• Exercise prompt
Reproduce each entry exactly as written.
*** Supplied data ***
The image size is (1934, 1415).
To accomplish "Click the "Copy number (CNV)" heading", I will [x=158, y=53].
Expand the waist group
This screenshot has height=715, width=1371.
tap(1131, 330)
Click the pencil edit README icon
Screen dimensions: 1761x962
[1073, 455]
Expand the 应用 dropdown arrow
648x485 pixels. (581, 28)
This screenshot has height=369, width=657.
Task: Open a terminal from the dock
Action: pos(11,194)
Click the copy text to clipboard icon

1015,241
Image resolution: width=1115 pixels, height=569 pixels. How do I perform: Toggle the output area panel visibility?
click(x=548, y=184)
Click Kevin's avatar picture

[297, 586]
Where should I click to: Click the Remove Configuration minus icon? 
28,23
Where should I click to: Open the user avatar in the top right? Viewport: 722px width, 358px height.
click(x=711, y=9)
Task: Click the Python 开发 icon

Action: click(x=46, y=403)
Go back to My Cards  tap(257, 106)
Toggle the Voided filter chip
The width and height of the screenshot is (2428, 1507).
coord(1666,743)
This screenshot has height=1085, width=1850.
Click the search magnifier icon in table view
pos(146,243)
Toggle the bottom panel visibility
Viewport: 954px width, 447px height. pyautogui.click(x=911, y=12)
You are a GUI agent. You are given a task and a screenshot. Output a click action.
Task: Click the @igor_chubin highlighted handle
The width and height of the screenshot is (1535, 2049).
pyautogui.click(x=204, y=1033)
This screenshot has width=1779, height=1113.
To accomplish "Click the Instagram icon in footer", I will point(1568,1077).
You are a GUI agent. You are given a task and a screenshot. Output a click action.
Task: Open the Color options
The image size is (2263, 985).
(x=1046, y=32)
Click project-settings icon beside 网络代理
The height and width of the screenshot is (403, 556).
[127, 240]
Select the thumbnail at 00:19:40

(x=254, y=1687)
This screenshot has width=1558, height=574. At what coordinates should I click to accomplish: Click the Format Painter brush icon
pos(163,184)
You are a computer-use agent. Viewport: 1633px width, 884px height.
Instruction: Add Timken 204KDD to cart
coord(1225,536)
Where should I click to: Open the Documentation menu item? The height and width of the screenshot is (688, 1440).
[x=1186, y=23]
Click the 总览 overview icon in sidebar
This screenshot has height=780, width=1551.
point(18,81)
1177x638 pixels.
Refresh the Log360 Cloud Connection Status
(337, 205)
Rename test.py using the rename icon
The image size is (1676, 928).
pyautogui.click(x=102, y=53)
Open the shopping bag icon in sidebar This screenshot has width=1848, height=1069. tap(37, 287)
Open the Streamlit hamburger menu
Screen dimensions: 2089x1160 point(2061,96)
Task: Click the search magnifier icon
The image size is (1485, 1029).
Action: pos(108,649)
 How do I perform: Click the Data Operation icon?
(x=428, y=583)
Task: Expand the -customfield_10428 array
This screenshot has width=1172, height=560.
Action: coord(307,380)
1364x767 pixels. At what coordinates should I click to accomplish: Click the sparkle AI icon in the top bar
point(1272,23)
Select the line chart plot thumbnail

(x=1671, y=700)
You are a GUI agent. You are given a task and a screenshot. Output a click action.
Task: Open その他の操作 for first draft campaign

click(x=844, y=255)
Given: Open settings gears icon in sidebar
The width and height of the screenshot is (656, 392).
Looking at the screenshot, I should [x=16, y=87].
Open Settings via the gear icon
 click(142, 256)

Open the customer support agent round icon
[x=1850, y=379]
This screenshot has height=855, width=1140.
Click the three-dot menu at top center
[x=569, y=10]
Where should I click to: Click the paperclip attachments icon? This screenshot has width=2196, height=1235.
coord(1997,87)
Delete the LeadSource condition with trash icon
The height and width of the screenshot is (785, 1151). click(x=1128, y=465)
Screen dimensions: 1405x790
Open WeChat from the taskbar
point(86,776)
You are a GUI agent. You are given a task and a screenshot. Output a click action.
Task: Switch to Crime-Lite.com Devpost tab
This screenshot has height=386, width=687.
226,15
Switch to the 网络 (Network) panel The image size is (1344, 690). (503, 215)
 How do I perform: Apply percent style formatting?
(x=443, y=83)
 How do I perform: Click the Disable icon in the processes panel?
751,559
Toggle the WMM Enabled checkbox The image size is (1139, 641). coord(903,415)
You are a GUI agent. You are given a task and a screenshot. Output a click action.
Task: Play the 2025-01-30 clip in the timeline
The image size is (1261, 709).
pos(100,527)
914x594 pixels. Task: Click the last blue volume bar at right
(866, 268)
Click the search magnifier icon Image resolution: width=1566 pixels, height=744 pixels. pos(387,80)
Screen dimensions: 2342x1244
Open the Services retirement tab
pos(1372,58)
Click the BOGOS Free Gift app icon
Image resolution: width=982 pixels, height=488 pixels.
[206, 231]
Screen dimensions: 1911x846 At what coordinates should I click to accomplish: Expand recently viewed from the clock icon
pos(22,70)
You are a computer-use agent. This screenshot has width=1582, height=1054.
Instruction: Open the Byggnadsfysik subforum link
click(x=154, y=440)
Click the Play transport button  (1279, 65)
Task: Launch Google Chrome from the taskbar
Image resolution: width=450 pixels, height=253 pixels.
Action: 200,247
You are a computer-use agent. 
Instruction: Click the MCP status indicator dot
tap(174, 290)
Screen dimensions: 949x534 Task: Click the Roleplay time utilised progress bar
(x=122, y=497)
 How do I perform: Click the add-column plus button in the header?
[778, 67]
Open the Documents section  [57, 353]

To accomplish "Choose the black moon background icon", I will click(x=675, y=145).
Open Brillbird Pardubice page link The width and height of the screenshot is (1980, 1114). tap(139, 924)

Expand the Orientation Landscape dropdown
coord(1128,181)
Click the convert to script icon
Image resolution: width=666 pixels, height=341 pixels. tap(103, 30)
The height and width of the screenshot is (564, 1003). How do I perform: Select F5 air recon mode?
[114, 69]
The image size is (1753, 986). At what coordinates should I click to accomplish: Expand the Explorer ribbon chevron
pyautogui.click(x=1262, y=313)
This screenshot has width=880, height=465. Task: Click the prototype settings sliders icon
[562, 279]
*** End of Supplied data ***
• Finished task
The image size is (1934, 1415).
To accomplish "Click the "Copy number (CNV)" heading", I will [x=158, y=53].
Expand the waist group
This screenshot has height=715, width=1371.
tap(1131, 330)
Click the pencil edit README icon
Screen dimensions: 1761x962
[1073, 455]
Expand the 应用 dropdown arrow
648x485 pixels. (581, 28)
This screenshot has height=369, width=657.
Task: Open a terminal from the dock
Action: pos(11,194)
Click the copy text to clipboard icon

1015,241
Image resolution: width=1115 pixels, height=569 pixels. How do I perform: Toggle the output area panel visibility?
click(x=548, y=184)
Click Kevin's avatar picture

[297, 586]
Where should I click to: Click the Remove Configuration minus icon? 
28,23
Where should I click to: Open the user avatar in the top right? Viewport: 722px width, 358px height.
click(x=711, y=9)
Task: Click the Python 开发 icon

Action: click(x=46, y=403)
Go back to My Cards  tap(257, 106)
Toggle the Voided filter chip
The width and height of the screenshot is (2428, 1507).
coord(1666,743)
This screenshot has height=1085, width=1850.
Click the search magnifier icon in table view
pos(146,243)
Toggle the bottom panel visibility
Viewport: 954px width, 447px height. pyautogui.click(x=911, y=12)
You are a GUI agent. You are given a task and a screenshot. Output a click action.
Task: Click the @igor_chubin highlighted handle
The width and height of the screenshot is (1535, 2049).
pyautogui.click(x=204, y=1033)
This screenshot has width=1779, height=1113.
To accomplish "Click the Instagram icon in footer", I will point(1568,1077).
You are a GUI agent. You are given a task and a screenshot. Output a click action.
Task: Open the Color options
The image size is (2263, 985).
(x=1046, y=32)
Click project-settings icon beside 网络代理
The height and width of the screenshot is (403, 556).
[127, 240]
Select the thumbnail at 00:19:40

(x=254, y=1687)
This screenshot has width=1558, height=574. At what coordinates should I click to accomplish: Click the Format Painter brush icon
pos(163,184)
You are a computer-use agent. Viewport: 1633px width, 884px height.
Instruction: Add Timken 204KDD to cart
coord(1225,536)
Where should I click to: Open the Documentation menu item? The height and width of the screenshot is (688, 1440).
[x=1186, y=23]
Click the 总览 overview icon in sidebar
This screenshot has height=780, width=1551.
point(18,81)
1177x638 pixels.
Refresh the Log360 Cloud Connection Status
(337, 205)
Rename test.py using the rename icon
The image size is (1676, 928).
pyautogui.click(x=102, y=53)
Open the shopping bag icon in sidebar This screenshot has width=1848, height=1069. tap(37, 287)
Open the Streamlit hamburger menu
Screen dimensions: 2089x1160 point(2061,96)
Task: Click the search magnifier icon
The image size is (1485, 1029).
Action: pos(108,649)
 How do I perform: Click the Data Operation icon?
(x=428, y=583)
Task: Expand the -customfield_10428 array
This screenshot has width=1172, height=560.
Action: coord(307,380)
1364x767 pixels. At what coordinates should I click to accomplish: Click the sparkle AI icon in the top bar
point(1272,23)
Select the line chart plot thumbnail

(x=1671, y=700)
You are a GUI agent. You are given a task and a screenshot. Output a click action.
Task: Open その他の操作 for first draft campaign

click(x=844, y=255)
Given: Open settings gears icon in sidebar
The width and height of the screenshot is (656, 392).
Looking at the screenshot, I should [x=16, y=87].
Open Settings via the gear icon
 click(142, 256)

Open the customer support agent round icon
[x=1850, y=379]
This screenshot has height=855, width=1140.
Click the three-dot menu at top center
[x=569, y=10]
Where should I click to: Click the paperclip attachments icon? This screenshot has width=2196, height=1235.
coord(1997,87)
Delete the LeadSource condition with trash icon
The height and width of the screenshot is (785, 1151). click(x=1128, y=465)
Screen dimensions: 1405x790
Open WeChat from the taskbar
point(86,776)
You are a GUI agent. You are given a task and a screenshot. Output a click action.
Task: Switch to Crime-Lite.com Devpost tab
This screenshot has height=386, width=687.
226,15
Switch to the 网络 (Network) panel The image size is (1344, 690). (503, 215)
 How do I perform: Apply percent style formatting?
(x=443, y=83)
 How do I perform: Click the Disable icon in the processes panel?
751,559
Toggle the WMM Enabled checkbox The image size is (1139, 641). coord(903,415)
You are a GUI agent. You are given a task and a screenshot. Output a click action.
Task: Play the 2025-01-30 clip in the timeline
The image size is (1261, 709).
pos(100,527)
914x594 pixels. Task: Click the last blue volume bar at right
(866, 268)
Click the search magnifier icon Image resolution: width=1566 pixels, height=744 pixels. pos(387,80)
Screen dimensions: 2342x1244
Open the Services retirement tab
pos(1372,58)
Click the BOGOS Free Gift app icon
Image resolution: width=982 pixels, height=488 pixels.
[206, 231]
Screen dimensions: 1911x846 At what coordinates should I click to accomplish: Expand recently viewed from the clock icon
pos(22,70)
You are a computer-use agent. This screenshot has width=1582, height=1054.
Instruction: Open the Byggnadsfysik subforum link
click(x=154, y=440)
Click the Play transport button  (1279, 65)
Task: Launch Google Chrome from the taskbar
Image resolution: width=450 pixels, height=253 pixels.
Action: 200,247
You are a computer-use agent. 
Instruction: Click the MCP status indicator dot
tap(174, 290)
Screen dimensions: 949x534 Task: Click the Roleplay time utilised progress bar
(x=122, y=497)
 How do I perform: Click the add-column plus button in the header?
[778, 67]
Open the Documents section  [57, 353]

To accomplish "Choose the black moon background icon", I will click(x=675, y=145).
Open Brillbird Pardubice page link The width and height of the screenshot is (1980, 1114). tap(139, 924)

Expand the Orientation Landscape dropdown
coord(1128,181)
Click the convert to script icon
Image resolution: width=666 pixels, height=341 pixels. tap(103, 30)
The height and width of the screenshot is (564, 1003). How do I perform: Select F5 air recon mode?
[114, 69]
The image size is (1753, 986). At what coordinates should I click to accomplish: Expand the Explorer ribbon chevron
pyautogui.click(x=1262, y=313)
This screenshot has width=880, height=465. Task: Click the prototype settings sliders icon
[562, 279]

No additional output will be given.